Copy, from the listing, every line in which the string "beside" is present.

Start of Block

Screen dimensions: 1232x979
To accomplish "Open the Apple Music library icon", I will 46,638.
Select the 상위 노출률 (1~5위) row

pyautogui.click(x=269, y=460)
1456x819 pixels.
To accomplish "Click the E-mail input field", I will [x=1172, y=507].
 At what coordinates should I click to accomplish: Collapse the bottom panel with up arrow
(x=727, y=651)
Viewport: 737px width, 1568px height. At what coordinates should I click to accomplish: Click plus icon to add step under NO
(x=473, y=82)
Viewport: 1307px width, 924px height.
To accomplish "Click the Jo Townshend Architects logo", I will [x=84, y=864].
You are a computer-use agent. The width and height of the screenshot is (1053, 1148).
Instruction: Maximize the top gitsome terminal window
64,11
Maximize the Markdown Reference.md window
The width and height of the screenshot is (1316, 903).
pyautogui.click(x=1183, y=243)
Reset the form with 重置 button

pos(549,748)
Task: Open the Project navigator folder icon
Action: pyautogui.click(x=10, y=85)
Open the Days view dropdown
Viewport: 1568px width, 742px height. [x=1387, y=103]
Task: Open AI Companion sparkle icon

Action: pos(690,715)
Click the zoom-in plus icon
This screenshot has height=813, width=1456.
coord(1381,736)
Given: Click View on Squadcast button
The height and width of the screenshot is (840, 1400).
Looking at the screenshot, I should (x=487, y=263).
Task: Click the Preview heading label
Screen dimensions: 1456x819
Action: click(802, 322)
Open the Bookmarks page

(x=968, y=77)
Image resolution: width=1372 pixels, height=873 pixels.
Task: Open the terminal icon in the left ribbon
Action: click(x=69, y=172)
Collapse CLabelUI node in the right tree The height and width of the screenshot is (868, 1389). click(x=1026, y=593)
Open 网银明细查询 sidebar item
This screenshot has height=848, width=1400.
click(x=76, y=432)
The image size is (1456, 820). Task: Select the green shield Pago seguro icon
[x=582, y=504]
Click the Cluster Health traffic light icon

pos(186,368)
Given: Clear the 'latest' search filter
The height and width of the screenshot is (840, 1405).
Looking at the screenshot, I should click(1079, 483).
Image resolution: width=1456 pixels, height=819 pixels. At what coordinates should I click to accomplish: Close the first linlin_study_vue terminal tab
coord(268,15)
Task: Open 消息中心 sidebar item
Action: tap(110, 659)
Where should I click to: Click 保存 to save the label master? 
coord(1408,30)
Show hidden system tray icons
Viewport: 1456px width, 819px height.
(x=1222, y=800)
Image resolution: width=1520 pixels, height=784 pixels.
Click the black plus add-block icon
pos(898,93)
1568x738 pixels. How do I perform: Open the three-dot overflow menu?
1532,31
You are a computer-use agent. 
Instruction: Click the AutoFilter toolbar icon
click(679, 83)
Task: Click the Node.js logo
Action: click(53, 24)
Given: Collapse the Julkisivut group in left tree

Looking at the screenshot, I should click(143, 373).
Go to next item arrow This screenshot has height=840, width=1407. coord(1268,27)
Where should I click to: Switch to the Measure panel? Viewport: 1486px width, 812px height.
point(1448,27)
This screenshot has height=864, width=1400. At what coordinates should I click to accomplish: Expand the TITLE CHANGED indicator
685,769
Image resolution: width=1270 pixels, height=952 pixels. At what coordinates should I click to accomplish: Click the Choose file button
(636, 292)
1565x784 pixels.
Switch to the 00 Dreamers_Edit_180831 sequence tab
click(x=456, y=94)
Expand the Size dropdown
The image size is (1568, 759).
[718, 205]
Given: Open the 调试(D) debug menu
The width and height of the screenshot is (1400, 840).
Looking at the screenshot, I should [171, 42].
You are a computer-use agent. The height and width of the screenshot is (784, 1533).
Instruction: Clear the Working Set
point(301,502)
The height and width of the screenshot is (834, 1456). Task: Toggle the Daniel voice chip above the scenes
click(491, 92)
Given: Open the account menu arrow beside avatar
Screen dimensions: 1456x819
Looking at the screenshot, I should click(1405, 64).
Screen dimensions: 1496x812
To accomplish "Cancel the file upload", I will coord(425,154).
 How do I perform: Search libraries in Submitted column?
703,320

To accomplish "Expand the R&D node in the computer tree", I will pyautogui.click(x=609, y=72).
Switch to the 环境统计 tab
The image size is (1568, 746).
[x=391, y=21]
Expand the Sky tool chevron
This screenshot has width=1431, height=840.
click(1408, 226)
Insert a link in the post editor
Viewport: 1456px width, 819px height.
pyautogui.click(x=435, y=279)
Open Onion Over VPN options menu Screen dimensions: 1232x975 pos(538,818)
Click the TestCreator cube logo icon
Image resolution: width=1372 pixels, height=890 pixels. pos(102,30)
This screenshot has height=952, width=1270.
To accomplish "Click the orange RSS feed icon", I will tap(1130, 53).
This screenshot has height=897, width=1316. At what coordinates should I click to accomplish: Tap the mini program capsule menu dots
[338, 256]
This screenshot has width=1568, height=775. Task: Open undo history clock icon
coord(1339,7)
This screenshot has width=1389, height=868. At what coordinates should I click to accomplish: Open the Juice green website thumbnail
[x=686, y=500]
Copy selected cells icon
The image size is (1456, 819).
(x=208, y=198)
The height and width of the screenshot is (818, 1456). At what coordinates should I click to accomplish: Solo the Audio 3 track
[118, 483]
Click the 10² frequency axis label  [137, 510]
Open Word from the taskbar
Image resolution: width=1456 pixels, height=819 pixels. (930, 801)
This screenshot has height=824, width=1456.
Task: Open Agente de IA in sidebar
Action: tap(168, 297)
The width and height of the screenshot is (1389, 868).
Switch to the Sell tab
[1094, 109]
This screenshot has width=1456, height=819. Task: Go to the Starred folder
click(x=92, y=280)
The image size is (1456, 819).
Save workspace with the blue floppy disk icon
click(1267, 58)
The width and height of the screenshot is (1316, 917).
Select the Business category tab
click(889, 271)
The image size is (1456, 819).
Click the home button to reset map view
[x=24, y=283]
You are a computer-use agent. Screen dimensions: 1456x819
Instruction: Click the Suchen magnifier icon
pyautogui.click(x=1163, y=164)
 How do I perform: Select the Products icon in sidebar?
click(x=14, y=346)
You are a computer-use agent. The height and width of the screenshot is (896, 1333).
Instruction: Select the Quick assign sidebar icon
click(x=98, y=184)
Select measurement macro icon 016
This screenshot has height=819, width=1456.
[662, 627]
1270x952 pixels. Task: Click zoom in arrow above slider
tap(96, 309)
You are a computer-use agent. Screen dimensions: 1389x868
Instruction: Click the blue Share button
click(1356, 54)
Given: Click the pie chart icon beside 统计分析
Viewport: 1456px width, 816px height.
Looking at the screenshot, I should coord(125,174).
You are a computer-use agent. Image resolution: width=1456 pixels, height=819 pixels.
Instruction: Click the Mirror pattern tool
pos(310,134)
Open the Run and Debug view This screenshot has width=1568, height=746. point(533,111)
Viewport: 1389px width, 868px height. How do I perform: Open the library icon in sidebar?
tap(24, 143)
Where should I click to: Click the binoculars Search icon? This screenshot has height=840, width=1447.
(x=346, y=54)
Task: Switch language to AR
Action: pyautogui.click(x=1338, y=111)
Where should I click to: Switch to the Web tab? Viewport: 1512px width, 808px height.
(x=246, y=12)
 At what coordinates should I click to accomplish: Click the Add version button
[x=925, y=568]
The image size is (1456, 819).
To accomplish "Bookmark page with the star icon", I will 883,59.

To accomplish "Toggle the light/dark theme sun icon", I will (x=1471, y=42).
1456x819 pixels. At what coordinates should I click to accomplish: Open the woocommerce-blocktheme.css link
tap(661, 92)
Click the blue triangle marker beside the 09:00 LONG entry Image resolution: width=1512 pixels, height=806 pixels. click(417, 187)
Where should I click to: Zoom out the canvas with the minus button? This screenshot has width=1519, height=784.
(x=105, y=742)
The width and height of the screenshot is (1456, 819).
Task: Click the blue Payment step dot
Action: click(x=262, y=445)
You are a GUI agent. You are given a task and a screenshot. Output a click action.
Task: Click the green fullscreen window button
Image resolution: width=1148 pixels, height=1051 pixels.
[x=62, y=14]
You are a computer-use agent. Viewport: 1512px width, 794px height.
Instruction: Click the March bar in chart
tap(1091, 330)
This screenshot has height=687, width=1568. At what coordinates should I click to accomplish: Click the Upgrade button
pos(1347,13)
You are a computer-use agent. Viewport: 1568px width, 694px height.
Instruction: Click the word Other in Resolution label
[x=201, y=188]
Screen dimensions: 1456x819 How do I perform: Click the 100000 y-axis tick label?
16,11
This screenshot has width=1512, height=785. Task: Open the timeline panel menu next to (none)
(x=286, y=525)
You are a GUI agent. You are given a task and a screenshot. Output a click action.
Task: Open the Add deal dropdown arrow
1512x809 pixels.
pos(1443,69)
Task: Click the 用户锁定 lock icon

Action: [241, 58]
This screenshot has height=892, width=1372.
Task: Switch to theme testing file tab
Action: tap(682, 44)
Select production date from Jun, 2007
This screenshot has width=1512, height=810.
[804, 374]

End of Block

**TASK SOLUTION:**
Given: Open the account menu arrow beside avatar
Given: Click the pie chart icon beside 统计分析
Click the blue triangle marker beside the 09:00 LONG entry Image resolution: width=1512 pixels, height=806 pixels. click(417, 187)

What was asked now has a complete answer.